**TASK OBJECTIVE**
Show the lines below that contain the string "agent".

**Stored data entries**
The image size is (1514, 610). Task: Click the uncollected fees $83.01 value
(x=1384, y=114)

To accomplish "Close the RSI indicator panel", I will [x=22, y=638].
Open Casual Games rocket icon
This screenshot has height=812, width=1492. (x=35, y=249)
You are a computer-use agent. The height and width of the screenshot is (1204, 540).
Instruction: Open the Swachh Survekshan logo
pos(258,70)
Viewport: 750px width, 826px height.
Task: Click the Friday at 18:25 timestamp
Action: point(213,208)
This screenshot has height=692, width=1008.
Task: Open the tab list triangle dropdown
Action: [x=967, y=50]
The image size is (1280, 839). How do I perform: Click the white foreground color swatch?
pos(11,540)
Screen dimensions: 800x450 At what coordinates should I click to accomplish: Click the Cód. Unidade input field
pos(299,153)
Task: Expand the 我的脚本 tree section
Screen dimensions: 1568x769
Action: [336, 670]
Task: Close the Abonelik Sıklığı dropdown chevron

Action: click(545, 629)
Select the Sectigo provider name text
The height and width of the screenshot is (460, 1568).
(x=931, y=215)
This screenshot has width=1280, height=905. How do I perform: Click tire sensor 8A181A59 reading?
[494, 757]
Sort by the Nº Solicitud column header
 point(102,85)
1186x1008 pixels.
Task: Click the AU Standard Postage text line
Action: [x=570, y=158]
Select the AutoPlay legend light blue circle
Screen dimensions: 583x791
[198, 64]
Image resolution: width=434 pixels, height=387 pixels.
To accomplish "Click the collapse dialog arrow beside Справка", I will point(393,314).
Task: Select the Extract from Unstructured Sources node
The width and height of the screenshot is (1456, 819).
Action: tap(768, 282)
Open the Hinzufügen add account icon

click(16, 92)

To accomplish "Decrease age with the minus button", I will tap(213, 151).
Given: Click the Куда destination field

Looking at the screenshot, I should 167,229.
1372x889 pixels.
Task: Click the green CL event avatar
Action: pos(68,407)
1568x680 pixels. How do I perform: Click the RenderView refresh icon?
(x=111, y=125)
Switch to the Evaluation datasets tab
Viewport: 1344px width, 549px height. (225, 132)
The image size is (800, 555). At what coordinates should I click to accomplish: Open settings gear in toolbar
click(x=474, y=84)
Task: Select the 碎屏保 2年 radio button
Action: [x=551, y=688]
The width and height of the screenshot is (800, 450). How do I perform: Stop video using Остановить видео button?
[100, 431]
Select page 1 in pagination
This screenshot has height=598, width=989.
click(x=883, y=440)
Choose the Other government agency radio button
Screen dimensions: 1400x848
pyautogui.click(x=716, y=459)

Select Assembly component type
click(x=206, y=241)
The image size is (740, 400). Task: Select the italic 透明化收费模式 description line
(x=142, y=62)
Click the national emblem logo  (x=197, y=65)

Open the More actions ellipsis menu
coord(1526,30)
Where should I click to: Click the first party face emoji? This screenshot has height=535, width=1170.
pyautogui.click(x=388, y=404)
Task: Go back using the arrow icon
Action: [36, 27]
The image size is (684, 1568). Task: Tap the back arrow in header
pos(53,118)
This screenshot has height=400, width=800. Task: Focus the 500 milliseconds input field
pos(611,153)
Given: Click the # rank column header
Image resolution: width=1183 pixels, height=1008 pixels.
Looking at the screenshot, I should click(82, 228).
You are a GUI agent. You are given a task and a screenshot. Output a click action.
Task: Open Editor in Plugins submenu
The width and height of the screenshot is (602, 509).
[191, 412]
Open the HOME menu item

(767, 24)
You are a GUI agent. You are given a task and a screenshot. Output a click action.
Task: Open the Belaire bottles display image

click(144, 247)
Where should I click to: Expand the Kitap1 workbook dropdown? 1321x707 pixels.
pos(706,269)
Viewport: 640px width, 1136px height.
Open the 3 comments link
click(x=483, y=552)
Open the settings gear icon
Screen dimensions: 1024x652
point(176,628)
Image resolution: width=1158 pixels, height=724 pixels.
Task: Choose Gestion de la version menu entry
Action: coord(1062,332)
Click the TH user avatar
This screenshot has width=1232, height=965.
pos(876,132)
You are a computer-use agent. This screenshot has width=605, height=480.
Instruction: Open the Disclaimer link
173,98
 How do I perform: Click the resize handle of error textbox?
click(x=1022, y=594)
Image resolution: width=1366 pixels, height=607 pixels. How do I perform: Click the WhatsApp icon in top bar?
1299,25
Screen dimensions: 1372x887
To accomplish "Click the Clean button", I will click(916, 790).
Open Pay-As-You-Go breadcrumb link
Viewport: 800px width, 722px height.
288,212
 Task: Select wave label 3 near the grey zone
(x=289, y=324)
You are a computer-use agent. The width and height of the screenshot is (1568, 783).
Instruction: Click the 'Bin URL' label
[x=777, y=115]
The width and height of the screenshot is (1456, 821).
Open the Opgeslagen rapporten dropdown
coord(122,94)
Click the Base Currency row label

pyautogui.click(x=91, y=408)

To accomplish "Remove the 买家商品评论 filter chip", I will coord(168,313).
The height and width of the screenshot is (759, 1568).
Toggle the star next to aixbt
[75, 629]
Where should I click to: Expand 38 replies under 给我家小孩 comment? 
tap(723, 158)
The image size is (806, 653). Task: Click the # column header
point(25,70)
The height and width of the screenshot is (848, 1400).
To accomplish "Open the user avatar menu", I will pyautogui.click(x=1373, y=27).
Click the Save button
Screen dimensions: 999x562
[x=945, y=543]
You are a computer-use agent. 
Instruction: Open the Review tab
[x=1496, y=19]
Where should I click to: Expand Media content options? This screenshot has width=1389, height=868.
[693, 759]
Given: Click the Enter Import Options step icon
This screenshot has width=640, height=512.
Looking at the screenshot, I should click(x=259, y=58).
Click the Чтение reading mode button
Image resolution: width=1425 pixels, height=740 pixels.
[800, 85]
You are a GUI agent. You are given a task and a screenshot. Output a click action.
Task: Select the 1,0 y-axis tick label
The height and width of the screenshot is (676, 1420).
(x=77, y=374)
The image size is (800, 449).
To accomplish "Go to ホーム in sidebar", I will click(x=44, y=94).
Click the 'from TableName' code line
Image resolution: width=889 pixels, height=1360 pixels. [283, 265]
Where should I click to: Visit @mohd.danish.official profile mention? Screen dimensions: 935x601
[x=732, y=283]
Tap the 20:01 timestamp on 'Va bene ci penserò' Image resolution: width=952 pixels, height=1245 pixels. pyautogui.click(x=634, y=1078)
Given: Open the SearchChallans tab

**YOUR RESPONSE**
You are a computer-use agent. The height and width of the screenshot is (1204, 540).
You are a GUI agent. You are given a task and a screenshot. Output a click action.
You are a GUI agent. You are given a task and a screenshot. Output a click action.
You are a computer-use agent. This screenshot has width=605, height=480.
You are a computer-use agent. The width and height of the screenshot is (1568, 783).
You are a computer-use agent. 
You are a GUI agent. You are given a task and a screenshot. Output a click action.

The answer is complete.